No need to overcomplicate things when a simple static HTML site will accomplish the job! I admittedly also have some nostalgia for the earlier days of the internet. Back before every site was corporate-ified and SEO'd out the wazoo, when you'd find yourself on sites that felt like they were made by an actual human being. Parimal Satyal captures this sentiment better than I ever could in his post Rediscovering the Small Web, which partially inspired my redesign.

Finally, building my site from scratch with my limited knowledge of HTML and CSS would be a fun challenge and learning experience. The straw that broke the camel's back was when I received an email from Wix earlier this year alerting me to an upcoming price increase.

Wix price increase

They would be increasing the annual cost by 45%! I had to be realistic. My little site averaged roughly 50 pageviews a year. At the new price of over $200/yr I would be essentially paying $4 per view to host the site. It was clear that Wix's offerings were overkill for my needs. Ultimately, creating a new site that I can be proud of, while expanding my technical skills, and reducing my hosting costs would be a win-win-win!

So, what's my new low-cost tech stack?

$2.99/month for Hostinger, and that's pretty much it. I drop my static files in Hostinger's file manager and I'm good to go. I can also host up to 100 websites on my current plan, which makes it easy to spin up side projects if need be.

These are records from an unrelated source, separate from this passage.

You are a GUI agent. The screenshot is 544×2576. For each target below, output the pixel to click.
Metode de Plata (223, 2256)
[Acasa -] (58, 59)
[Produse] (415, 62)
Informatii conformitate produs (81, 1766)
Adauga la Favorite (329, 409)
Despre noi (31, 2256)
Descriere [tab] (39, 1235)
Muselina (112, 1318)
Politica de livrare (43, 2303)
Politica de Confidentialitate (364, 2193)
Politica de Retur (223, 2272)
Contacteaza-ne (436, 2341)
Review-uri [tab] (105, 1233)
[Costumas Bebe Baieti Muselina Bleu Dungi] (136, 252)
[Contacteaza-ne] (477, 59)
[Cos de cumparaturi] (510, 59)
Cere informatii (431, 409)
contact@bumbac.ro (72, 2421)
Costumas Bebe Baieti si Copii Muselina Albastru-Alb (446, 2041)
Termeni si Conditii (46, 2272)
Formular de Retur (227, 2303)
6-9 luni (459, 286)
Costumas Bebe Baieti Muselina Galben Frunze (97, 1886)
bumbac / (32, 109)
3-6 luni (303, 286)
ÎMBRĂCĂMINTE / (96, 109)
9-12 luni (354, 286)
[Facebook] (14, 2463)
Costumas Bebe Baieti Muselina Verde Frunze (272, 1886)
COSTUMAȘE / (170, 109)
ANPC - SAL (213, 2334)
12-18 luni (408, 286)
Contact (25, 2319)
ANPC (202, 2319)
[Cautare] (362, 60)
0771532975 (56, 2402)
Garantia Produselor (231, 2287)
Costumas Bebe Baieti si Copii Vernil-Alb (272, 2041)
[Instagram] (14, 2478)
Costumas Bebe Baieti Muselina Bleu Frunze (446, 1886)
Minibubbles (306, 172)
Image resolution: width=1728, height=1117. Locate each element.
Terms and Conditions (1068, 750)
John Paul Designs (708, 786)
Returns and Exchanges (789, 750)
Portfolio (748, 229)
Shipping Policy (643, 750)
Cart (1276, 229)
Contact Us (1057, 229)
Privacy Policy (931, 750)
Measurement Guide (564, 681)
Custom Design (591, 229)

I'm sure there are limitations to this setup that could cause issues if I wanted to increase the complexity of my site or if I were to start receiving an increase in traffic for some reason, but given my current goals and expectations it seems perfect.

I'm writing everything in VSCode and testing locally before pushing the updated files to Hostinger. I clicked through this entire list of personal websites to see what others have done and come up with a plan for my own site. I wanted to keep the site as simple as possible so that I would be able to build it out over time without getting in over my head too quickly. I'm quite happy with how it has turned out!

Here's a brief rundown of my goals and plans for the site moving forward. With the main build out complete I plan to add more projects, resources, and posts to the site as time goes on. I have been trying to write more and get better at clearly articulating my thoughts. I hope that by having a place to post essays/blogs I will make the effort to do so. Above all else, I'm just having fun with it. It makes me happy to see my little site out there on the world wide web.